# To do
Line by line, transcribe the data below exactly and pass over the images.

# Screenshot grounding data
· · · · · · ·
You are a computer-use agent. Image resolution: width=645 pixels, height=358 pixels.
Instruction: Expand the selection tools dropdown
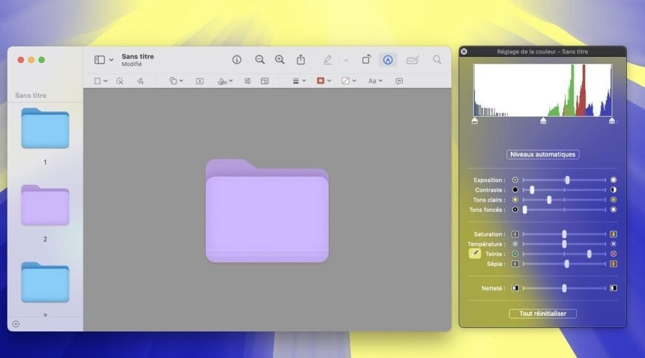click(x=101, y=81)
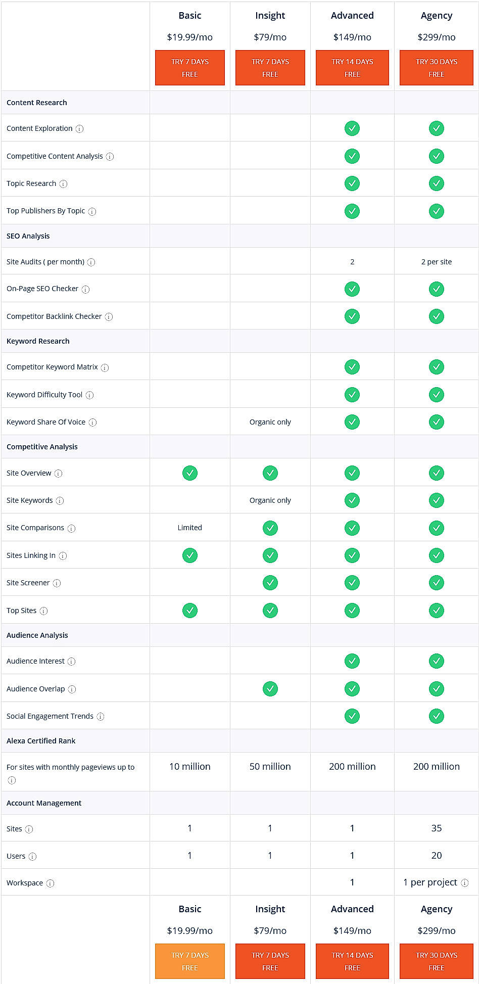The height and width of the screenshot is (984, 479).
Task: Click the Agency $299/mo price label
Action: point(436,37)
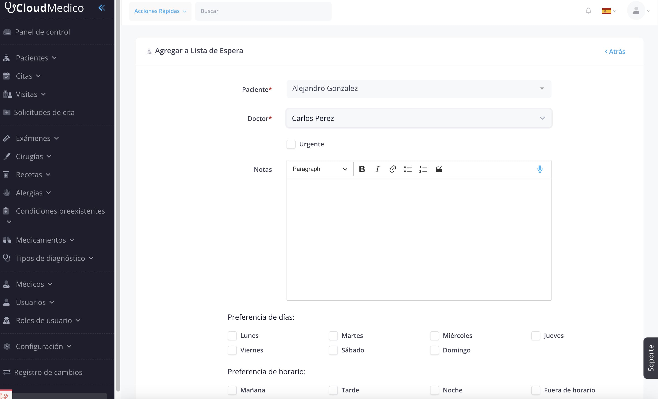Insert a numbered list in notes
Screen dimensions: 658x399
423,169
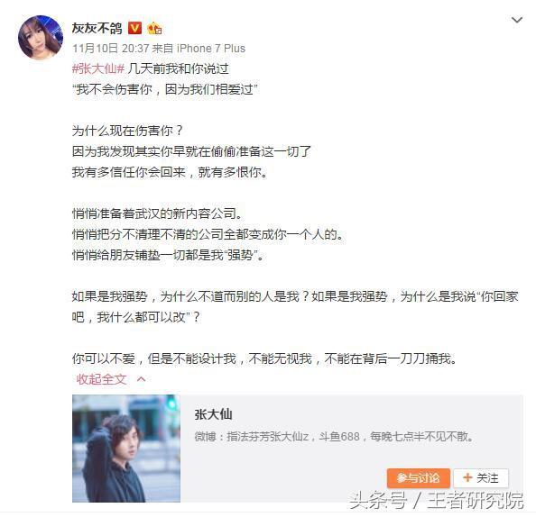Open the 张大仙 topic card photo
This screenshot has height=517, width=536.
click(126, 448)
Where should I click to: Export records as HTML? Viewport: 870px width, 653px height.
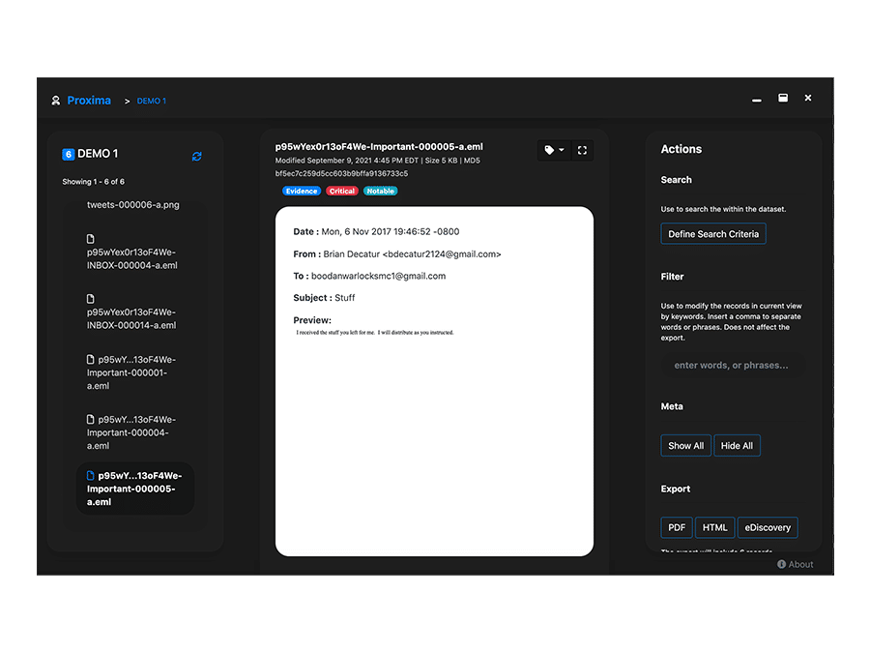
· · · · · · ·
# Task solution
You are a computer-use agent. Image resolution: width=645 pixels, height=358 pixels.
Instruction: Expand the selection tools dropdown
click(x=101, y=81)
The height and width of the screenshot is (984, 479).
Task: Click the Agency $299/mo price label
Action: point(436,37)
Insert a numbered list in notes
Screen dimensions: 658x399
423,169
Open the 张大仙 topic card photo
This screenshot has height=517, width=536.
click(126, 448)
Where should I click to: Export records as HTML? Viewport: 870px width, 653px height.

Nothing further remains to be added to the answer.